------ EXTRACT TO READ

Those who write about fishing are no less vulnerable to blank or thin days than anyone else. The trick is to learn from such events
Some people may suppose that those of us who write about fishing must catch vast numbers of fish, using knowledge and experience to avoid blank days or even very thin ones. I can only speak for myself, but certainly in my case (and in those of close fishing friends), that is a long way from the truth. I have at least my share of blanks and ‘blank patches’. I do, however, try to analyse them and learn from them, rather than simply to say, “Ah, well, that’s fishing,” and slope homeward with shoulders slumped and head hung low.
Occasionally, of course, I fail to find satisfactory answers for failure and have to resort to blaming it on the weather (a north-east wind is a useful excuse, as is ‘too bright a day’), the fish (too few of them), unfamiliarity with the water (which is often valid), misleading local advice, a noisy boat partner (a plausible reason in one memorable case) or even, in extremis, my own crass incompetence.
More often, though, if one ponders the problem carefully, perhaps discussing it with others, a realistic answer becomes evident, enabling the problem to be overcome when next I fish that water in those circumstances. Here are a few examples.
The Derbyshire Wye is a wonderful river with healthy populations of wild brown and rainbow trout, and with fly life as varied and prolific as it was on most rivers before the Second World War. The rainbow trout prefer fast, white water; the browns tend to live in the glides. It was early afternoon on a balmy, early-June day, with thin cloud cover and a soft south-westerly breeze. I came round a corner of the river and there ahead of me was a low weir with fizzing white water bouncing and bubbling for five yards or so below it. There was a good hatch of Mayfly developing and half a dozen decent fish were rising busily in the foam. “A piece of cake,” I thought. “I’ll have a leisurely sandwich and a can of beer, munch an apple and then catch the lot of them, one after the other.” So confident was I that I almost felt sorry for them.

------------

* [TASK 1]
Answer from the fishing article:
(a) Which wind does the writer call a useful excuse?
(b) On the Derbyshire Wye, which trout prefer fast, white water?
(c) What insect was hatching at the weir?
* [TASK 2] Rewrite the paragraph of the fishing article that begins "Occasionally, of course, I fail" as a list of the excuses it names.
* [TASK 3] Continue the fishing article from its final sentence.
The data after this point has no connection to the fishing article.

------ DATASET CONTENT

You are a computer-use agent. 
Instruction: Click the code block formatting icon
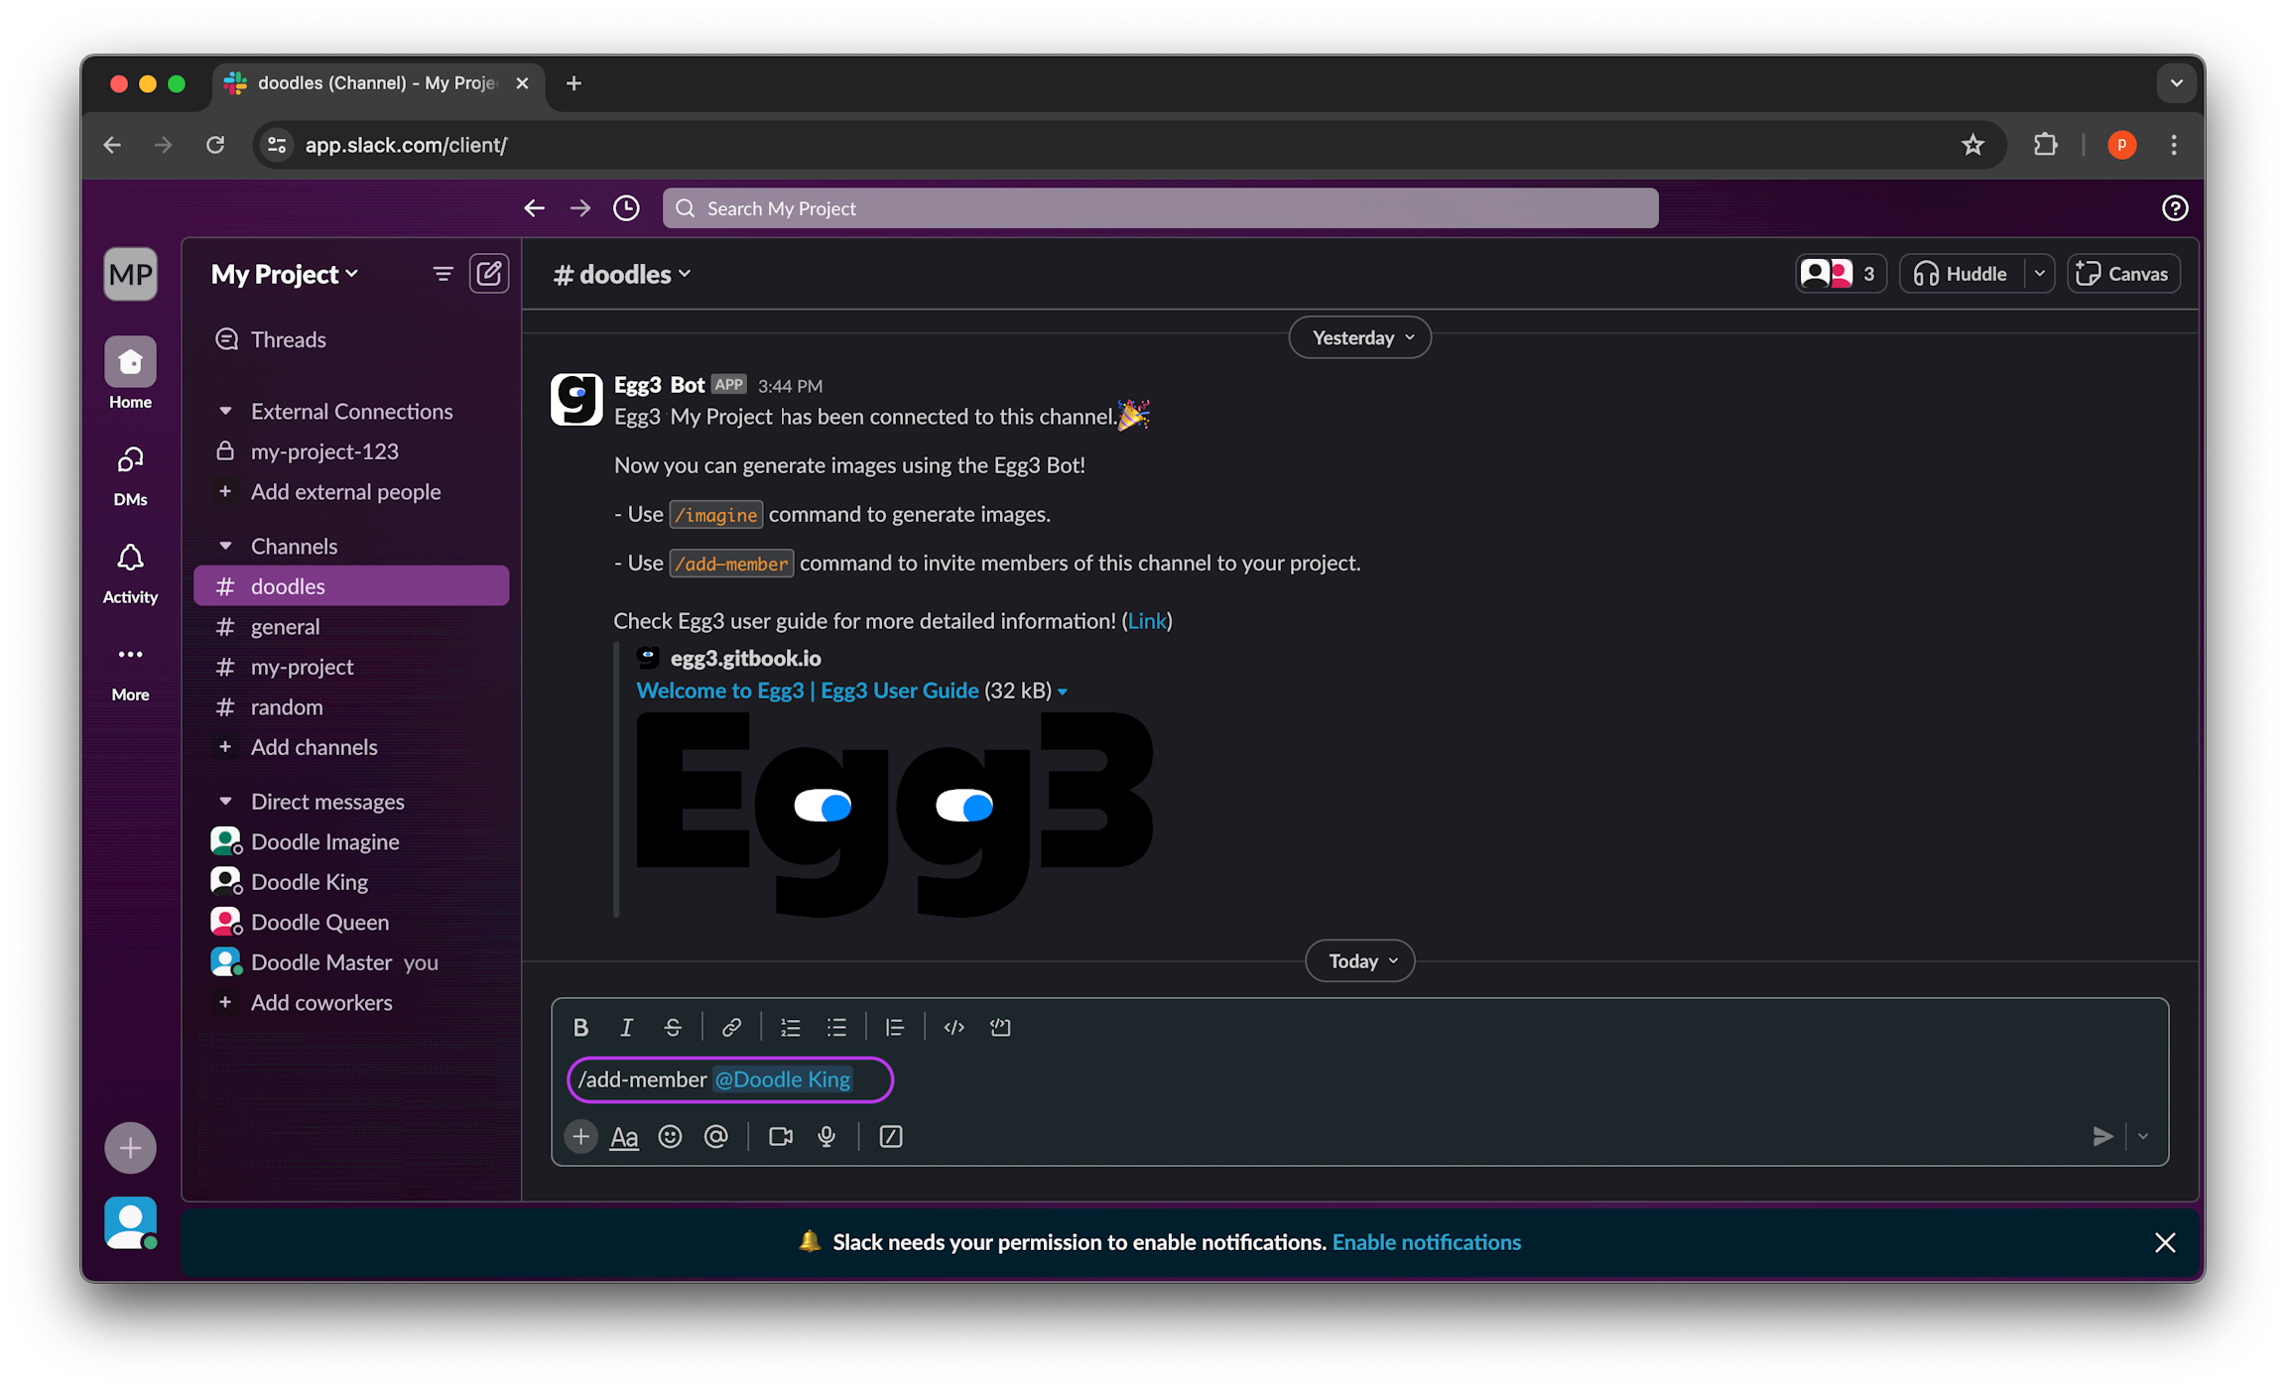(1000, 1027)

------------
------ DATASET CONTENT

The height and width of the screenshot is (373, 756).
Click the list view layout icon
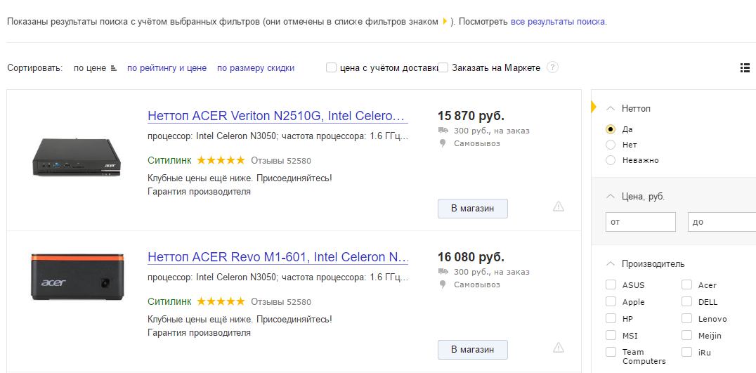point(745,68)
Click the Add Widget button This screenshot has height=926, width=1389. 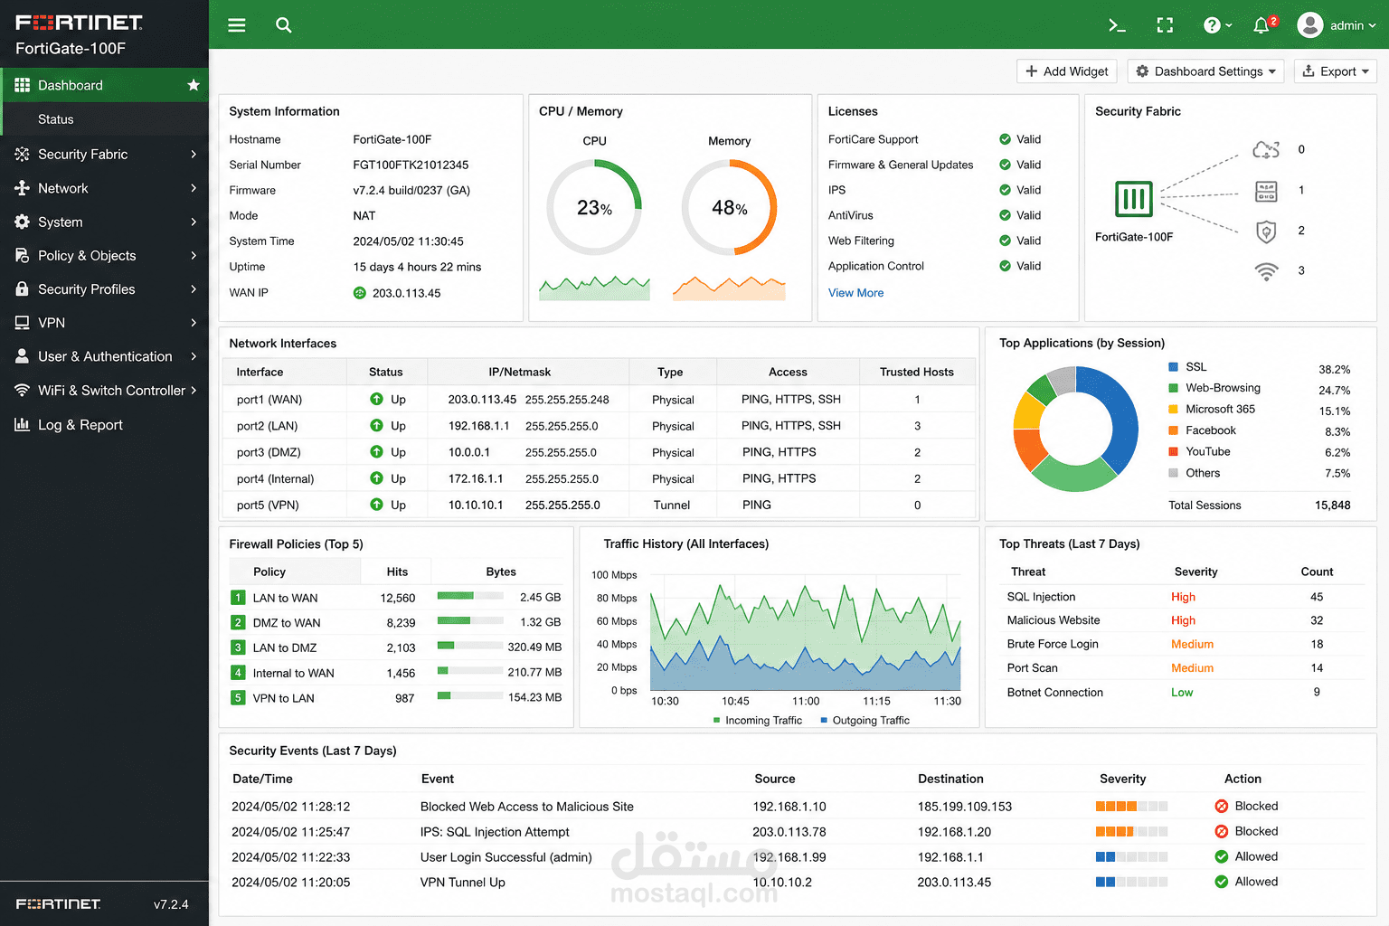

------------

* [RESULT 1]
(a) A north-east wind.
(b) The rainbow trout.
(c) Mayfly.

* [RESULT 2]
When no satisfactory answer for failure turns up, the writer blames:
- the weather (a north-east wind, or too bright a day)
- the fish (too few of them)
- unfamiliarity with the water (often valid)
- misleading local advice
- a noisy boat partner (plausible in one memorable case)
- in extremis, the writer's own crass incompetence

* [RESULT 3]
When I had finished my picnic, I checked my leader and tied on a new Poly May Dun – by far the most reliable Mayfly pattern I know – and paddled quietly into position 10-15 yards below the nearest fish. The first cast landed perfectly, the fly settling neatly onto the water about 18in ahead of the fish, which ignored it completely but kept on rising. I cast again – and again – and again. No reaction of any sort; the fish just kept on rising. I tried another fish with precisely the same result, and then another. I neither put any of them down nor elicited the slightest interest from them. It was frustrating, and the frustration was beginning to make my casting just a tad ragged when Phil White, an old friend, came round the corner behind me. I told him what had been happening. He watched the water for a few moments. “But they’re not taking Mayflies,” he said, “they’re taking either medium olives or small spurwings.”
I replaced the Poly May Dun with a size 16 Thorax Olive Dun and, to make a short story shorter, caught and released four of the fish in about ten casts – beautiful, fit, fierce, deep-bellied rainbows of between 1½ and 2lb, each of them with the give-away white leading edges to their pelvic and anal fins which mark them out as truly wild.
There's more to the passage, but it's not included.